Dispatcher provides a concurrent tasks treating functionality based on go-routines.

After you initialize and run dispatcher it is ready to perform tasks.

You can add tasks via AddWork() func. Both Run() and AddWork() must be called in separate go-routines. Tasks will be treated concurrently but amount of workers will be limited to the parameter specified at the dispatcher initialization call New().

To stop the dispatcher you can use the Stop() func. But you should be careful with it: just after this call the dispatcher stops receiving new work and stops returning results even if the task was already processed but result were not yet sent into appropriate channel. When Stop() was called, dispatcher flushes channels and exits.

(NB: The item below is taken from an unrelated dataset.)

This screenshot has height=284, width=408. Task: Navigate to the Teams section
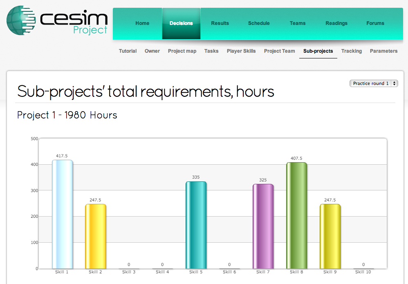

If you need just to do tons of work with dispatcher and quit after without waiting for next portions of work, you can use the WaitUntilNoTasks(period) func. It checks the number of currently processing tasks each period of seconds. If it seems that dispatcher is not processing any task, it stops.

The Treat() by default is not thread-safe and one dispatcher performs multiple of Treat at a time. Be careful using shared memory in it to avoid data races. The onResultFunc also is not thread-safe. You should control safety by yourself.

You can use the second dispatcher and organize two dispatchers in a conveyor pattern using Treat in first dispatcher to treat first stage data, and in the onResultFunc of the first dispatcher you may call go AddWork(...) to send the result to the second dispatcher. The second dispatcher will treat the data from the first's onResultFunc in it's own Treat of the returned element and return it in it's own onResultFunc, this one of a second stage dispatcher. And so on: you can organize it in more stages.

For example of one-staged using please look into the tests.